One of the Islandic handwritten documents gives information about the course from Norway to Greenland. “Sail directly west from Hernar in Norway, far enough north to see Shetland in good weather, south of the Faroes with half the country below the horizon. Sail far enough south of Island not to see land, but close enough to have contact with birds and whales outside the coast, and you will arrive at the southern tip of Greenland.” To press the point, this is coastal navigation transferred to the open sea, voyage right across the North Atlantic from navigation point to navigation point without other technical aids.

The question arises: did they really have nothing else to guide them? We know that compass, marine charts and log are later inventions. Depth soundings may have been used in coastal waters and in rivers, and it is likely that the polar star “Leidarstjernen” (the guiding star) did not come by that-name by chance, even though it is hardly visible in the light summer nights, which was when sailing was most popular.

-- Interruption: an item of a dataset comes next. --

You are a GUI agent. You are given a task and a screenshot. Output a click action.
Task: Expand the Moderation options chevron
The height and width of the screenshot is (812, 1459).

It has been common to accredit the vikings with astronomical knowledge, and a “bearing disc” found in Greenland has played a central role in this discussion. In ecclesiastical circles astronomical knowledge was very important in order to find the dates for the movable feasts, in particular Easter. There is little reason to connect the astronomy of the church with the navigation of the heathens, and the “bearing disc” is very disputed, moreover it is from the time after the vikings. In the long saga on Olav den Hellige (St. Olav) there is mention of a “sunstone”, which can indicate where the sun is even on a day with a blizzard. This has been combined with certain feldspar minerals’ ability to polarize sunlight, and in this way give the direction of the sun. Even though this may have been known in viking times, it is unlikely that it has been a common aid at sea.

The seafarers of the viking age had excellent ships and extensive knowledge about the waters where they sailed. There is, however, no foundation for believing that they made use of advanced astronomical navigation. They knew a lot about waters and land formations, about differences in the colour of the sea where the great ocean currents met, and they must surely have used the swell-systems to decide directions, even when the wind changed and the cloud cover made sun and stars invisible. Birds and animals could signal land below the horizon. But if the mist descended and the wind dropped for long periods, they were in a bad way — “hafvilla” — as it was called in old Norse. Then there was nothing for it but to wait for good weather, and holding counsel as to which direction to sail.

Having considered and rejected most of what has been proposed as navigational aids as we know them, we are left with superbly accomplished sailors making use of experience and knowledge of the natural environment to navigate up rivers and across oceans from Newfoundland to far east in Russia, probably with a shipwreck ratio which would have been totally unacceptable today.